▶ Exercise goal:
Give the count of lines in the records below that contain "product", with no other words.

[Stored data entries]

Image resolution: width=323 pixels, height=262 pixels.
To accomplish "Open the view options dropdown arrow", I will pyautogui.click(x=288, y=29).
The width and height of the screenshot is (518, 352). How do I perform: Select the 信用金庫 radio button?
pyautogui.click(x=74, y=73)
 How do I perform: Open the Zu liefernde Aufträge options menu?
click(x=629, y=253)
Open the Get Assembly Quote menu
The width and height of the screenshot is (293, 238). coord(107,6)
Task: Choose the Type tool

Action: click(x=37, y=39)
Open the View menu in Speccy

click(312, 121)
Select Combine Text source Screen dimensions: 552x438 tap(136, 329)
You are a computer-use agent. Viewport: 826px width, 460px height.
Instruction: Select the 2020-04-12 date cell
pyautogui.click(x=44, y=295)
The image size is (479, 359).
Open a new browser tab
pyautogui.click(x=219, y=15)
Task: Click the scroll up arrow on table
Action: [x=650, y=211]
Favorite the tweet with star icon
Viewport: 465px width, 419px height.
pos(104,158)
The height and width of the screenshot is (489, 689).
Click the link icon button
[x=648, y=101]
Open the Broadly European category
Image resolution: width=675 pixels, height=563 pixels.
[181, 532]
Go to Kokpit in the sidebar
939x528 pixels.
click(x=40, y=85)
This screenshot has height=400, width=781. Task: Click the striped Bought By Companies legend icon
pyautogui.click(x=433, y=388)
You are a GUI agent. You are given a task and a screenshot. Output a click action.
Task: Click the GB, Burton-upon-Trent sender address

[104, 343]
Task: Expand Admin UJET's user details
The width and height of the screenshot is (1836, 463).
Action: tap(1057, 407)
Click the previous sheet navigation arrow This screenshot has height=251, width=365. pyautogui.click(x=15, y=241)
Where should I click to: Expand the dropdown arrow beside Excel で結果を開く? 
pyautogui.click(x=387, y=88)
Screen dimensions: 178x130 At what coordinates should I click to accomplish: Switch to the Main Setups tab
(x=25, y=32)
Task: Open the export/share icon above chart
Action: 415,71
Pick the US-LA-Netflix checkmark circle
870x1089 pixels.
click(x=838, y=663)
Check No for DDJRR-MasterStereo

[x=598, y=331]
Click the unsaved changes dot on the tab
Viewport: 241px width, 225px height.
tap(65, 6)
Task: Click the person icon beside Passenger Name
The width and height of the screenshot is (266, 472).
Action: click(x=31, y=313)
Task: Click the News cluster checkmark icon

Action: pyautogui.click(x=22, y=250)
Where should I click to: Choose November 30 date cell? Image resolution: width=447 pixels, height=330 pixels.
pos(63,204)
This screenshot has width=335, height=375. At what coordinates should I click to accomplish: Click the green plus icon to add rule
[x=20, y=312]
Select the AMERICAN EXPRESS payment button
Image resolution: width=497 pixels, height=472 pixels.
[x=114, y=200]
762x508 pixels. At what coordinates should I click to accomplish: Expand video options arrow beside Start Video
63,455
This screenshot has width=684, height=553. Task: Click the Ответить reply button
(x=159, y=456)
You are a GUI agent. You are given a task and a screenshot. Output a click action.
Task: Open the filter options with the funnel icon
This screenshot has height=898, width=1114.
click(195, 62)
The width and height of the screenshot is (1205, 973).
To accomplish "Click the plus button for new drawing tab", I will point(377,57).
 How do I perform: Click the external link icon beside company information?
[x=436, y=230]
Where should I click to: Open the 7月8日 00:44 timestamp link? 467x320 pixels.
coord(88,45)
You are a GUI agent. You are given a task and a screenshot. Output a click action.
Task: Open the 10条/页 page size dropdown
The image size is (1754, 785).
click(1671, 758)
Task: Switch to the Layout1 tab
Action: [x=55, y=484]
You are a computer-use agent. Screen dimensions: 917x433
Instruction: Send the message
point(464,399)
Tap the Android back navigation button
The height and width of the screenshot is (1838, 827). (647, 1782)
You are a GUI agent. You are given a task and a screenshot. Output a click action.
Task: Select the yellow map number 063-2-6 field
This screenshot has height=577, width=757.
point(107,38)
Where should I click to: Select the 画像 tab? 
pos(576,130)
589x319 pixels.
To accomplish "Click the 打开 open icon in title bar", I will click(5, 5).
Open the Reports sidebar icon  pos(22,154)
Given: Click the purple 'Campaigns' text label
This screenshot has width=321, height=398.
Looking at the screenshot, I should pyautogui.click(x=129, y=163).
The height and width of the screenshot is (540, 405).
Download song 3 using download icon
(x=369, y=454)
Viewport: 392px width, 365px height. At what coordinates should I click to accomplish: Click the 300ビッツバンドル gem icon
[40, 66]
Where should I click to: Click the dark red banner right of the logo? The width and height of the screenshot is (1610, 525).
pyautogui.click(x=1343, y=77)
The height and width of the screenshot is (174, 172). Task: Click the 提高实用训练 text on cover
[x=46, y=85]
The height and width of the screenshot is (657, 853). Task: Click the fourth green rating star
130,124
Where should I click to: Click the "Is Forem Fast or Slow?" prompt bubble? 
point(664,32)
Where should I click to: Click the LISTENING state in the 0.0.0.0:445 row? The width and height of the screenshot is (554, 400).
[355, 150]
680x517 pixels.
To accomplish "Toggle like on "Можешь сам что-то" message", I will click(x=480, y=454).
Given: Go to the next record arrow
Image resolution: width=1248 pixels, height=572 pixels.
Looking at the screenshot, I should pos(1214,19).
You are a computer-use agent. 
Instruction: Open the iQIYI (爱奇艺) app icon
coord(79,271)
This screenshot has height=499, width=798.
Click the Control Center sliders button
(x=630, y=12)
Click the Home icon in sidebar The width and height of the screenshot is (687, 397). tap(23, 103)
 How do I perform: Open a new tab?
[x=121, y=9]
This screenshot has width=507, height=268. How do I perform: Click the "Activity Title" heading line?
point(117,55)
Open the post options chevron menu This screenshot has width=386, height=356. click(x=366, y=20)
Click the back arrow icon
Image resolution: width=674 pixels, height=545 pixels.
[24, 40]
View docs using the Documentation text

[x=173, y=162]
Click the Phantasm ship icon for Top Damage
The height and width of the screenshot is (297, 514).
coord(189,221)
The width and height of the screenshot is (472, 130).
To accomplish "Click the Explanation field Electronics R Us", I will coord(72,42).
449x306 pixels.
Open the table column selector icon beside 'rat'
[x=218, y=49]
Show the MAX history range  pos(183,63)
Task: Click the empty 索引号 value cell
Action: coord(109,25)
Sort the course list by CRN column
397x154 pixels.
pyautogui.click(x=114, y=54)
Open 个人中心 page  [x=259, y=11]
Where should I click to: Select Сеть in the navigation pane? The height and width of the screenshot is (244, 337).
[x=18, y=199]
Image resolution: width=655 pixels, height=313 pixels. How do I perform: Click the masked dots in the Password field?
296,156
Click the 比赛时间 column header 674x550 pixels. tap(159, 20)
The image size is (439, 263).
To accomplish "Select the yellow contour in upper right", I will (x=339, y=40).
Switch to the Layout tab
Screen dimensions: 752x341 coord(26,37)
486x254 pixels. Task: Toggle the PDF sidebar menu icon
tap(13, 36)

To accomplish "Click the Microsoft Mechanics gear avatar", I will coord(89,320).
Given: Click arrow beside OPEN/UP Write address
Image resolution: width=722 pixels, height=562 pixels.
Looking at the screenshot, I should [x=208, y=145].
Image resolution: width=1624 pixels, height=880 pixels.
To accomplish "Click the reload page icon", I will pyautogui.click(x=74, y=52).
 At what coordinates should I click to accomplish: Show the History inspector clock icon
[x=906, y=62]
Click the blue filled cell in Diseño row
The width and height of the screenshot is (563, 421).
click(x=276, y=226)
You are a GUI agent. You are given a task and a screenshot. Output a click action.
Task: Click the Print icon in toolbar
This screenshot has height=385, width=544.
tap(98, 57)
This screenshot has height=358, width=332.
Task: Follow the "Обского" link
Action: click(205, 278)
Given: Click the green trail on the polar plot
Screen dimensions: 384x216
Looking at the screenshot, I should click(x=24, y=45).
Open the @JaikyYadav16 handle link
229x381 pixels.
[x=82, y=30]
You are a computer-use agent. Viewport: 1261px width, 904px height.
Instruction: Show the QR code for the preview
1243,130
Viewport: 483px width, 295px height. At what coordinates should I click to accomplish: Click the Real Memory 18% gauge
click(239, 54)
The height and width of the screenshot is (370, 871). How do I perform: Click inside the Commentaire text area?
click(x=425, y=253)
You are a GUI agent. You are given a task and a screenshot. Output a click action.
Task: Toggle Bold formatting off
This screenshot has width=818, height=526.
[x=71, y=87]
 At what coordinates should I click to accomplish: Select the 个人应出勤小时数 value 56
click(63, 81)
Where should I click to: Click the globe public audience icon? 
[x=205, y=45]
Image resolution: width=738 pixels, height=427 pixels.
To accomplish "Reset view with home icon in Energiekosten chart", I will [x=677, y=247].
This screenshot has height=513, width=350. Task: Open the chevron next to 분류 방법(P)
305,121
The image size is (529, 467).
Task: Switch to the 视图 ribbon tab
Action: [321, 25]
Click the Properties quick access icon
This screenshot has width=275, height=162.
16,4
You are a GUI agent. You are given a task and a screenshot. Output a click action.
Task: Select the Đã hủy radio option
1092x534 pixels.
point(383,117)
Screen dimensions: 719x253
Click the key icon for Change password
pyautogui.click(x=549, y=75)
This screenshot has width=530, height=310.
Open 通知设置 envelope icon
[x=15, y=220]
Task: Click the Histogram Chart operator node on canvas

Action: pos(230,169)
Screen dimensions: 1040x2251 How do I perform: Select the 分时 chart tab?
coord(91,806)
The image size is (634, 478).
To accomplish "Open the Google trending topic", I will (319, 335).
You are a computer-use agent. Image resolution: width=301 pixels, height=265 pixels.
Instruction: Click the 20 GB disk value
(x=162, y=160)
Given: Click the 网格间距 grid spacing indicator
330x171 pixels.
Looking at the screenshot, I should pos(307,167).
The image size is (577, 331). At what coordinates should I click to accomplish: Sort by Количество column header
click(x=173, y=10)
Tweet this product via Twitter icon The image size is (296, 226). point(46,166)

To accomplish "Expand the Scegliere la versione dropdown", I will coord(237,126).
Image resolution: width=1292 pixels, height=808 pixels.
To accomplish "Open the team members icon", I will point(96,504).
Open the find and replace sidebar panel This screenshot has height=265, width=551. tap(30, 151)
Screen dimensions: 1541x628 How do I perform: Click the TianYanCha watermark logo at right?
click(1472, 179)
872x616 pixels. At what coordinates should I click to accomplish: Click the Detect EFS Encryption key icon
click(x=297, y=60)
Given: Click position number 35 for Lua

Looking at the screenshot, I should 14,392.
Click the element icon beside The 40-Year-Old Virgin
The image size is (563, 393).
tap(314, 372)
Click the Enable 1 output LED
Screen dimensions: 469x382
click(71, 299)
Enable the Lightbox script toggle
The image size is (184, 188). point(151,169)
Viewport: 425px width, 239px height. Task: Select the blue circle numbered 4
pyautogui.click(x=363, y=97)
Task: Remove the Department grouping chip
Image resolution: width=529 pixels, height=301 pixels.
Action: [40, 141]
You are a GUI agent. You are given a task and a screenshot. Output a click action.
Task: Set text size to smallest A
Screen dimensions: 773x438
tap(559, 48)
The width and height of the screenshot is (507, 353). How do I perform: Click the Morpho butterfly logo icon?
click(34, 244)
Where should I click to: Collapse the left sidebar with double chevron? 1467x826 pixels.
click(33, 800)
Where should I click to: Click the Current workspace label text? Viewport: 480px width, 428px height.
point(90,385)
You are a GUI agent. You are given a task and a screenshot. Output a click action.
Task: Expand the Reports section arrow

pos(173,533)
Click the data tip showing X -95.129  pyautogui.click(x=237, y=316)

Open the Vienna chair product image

▶ Exercise output:
2